DC’s most mercilessly mocked superhero finally gets his own movie, one that’s almost as funny as Shazam!, but which is less geared up for kids. It sees Jason Momoa (Stargate: Atlantis, Game of Thrones) reprising his Justice League role to play the titular fish-converser. The son of the underwater city of Atlantis’ queen (Nicole Kidman) and an ordinary human lighthouse keeper (Once Were Warriors‘s Temuera Morrison), he has to go to Atlantis to stop his half-brother (Patrick Wilson) from uniting all the undersea kingdoms and waging war on the surface world.

To do that, though, he’ll need to collect a very special artefact, and with the help of Atlantean princess Amber Heard, he goes on a quest.
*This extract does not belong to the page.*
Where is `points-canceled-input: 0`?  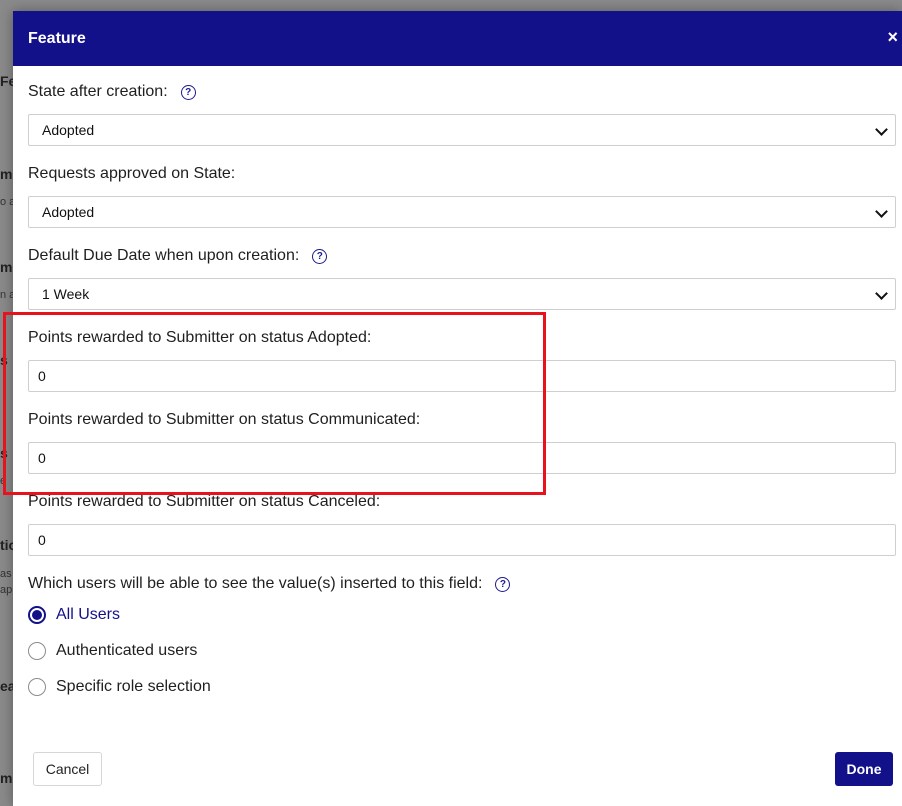 points-canceled-input: 0 is located at coordinates (462, 540).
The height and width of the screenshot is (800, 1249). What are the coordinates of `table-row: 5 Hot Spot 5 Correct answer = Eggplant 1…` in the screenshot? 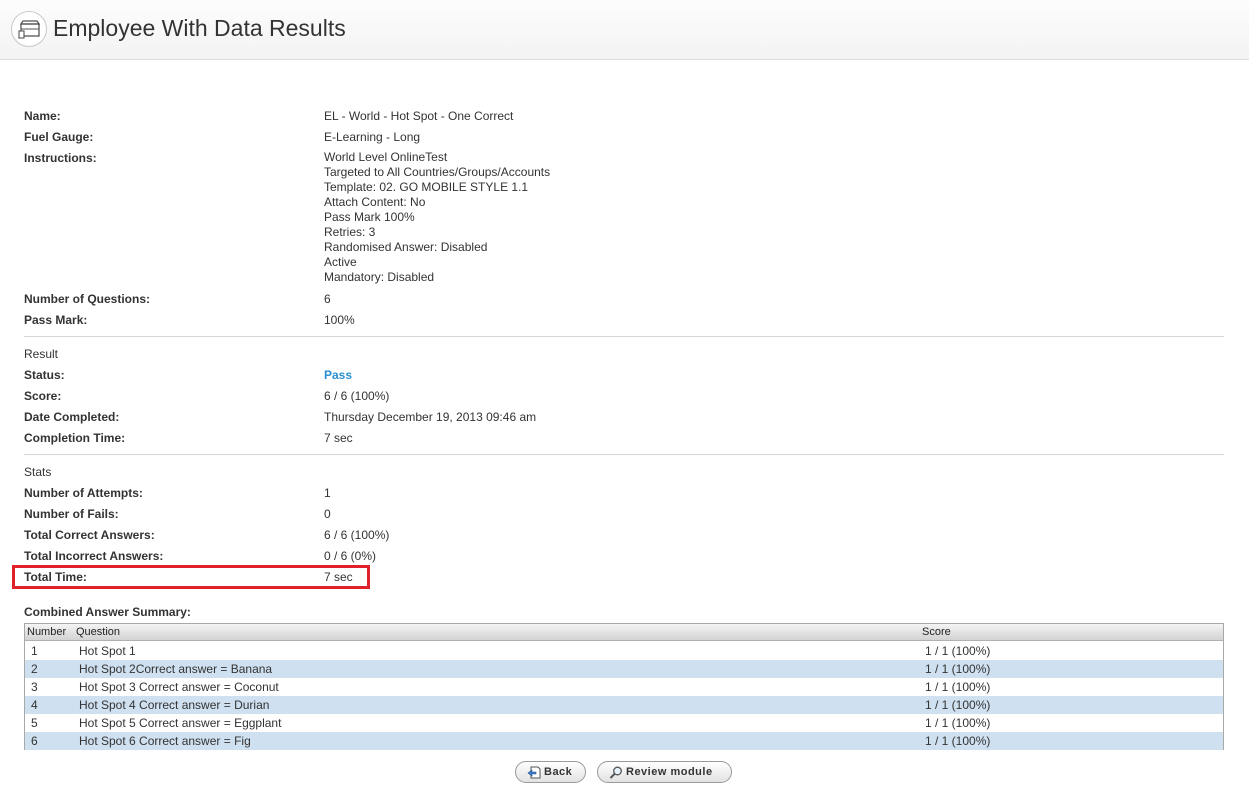 It's located at (624, 723).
Unfortunately, another new enemy is also chasing them…

Jason Momoa and Amber Heard in Aquaman
Jason Momoa and Amber Heard in Aquaman

A pretty mess

As a movie, Aquaman is all over the place. However, that doesn’t stop it being both a visual delight and a whole lot of fun. The movie jumps from genre to genre almost as quickly as it goes from kingdom to kingdom, going from straight vigilante movie to full-on comedy to fight movie to National Treasure-like global treasure hunt to The Bourne Supremacy-style chase movie to war movie.

Director James Wan (Saw) gives each of these scenarios a different, usually stunning, primary-coloured look and manages to inject real pep into the action scenes, with a race across the rooftops of Sicily, for example, offering surprisingly different ways to show a two-pronged chase scene.

This is a star-making movie for Momoa, whose frequent toplessness combined with an easy “bro”, blue-collar sensibility finally make cool a character that even Shazam! felt it could mock. However, surprisingly, the movie makes Heard’s character an equal partner in both the action and comedy, giving her almost as many good lines and “woah!” moments, while taking advantage of her “fish out of water” nature in the surface world.

The movie’s also surprisingly clever and willing to mess with clichés. “We’ve got bogies on our six!” Momoa tells Heard. “I don’t what that means!” “It means we’ve got bad guys behind us.” “Then why didn’t you say that?” is her marvellously tetchy rejoinder.

There’s more like that, too. But more importantly, it’s a movie that argues against war and revenge, as well as those who would want power for themselves.

Also in the cast are Dolph Lundgren as Heard’s dad, Willem Dafoe playing a good guy for once as Momoa’s Atlantean mentor and Yahya Abdul-Mateen II as Black Manta – a role that thankfully doesn’t remove its racial importance. Again, as with Shazam!, Aquaman is such a little known property, everything’s fresh for the audience, so Manta, Oceanmaster et al all feel original.

Aquaman isn’t going to win any awards, particularly for the ‘de-ageing technology’ used on Kidman and Morrison that renders the latter more Hispanic than Maori. But it’s a jolly romp that knows it has a silly character but a great leading man and a chance to do something different from the standard surface-dweller superhero movie.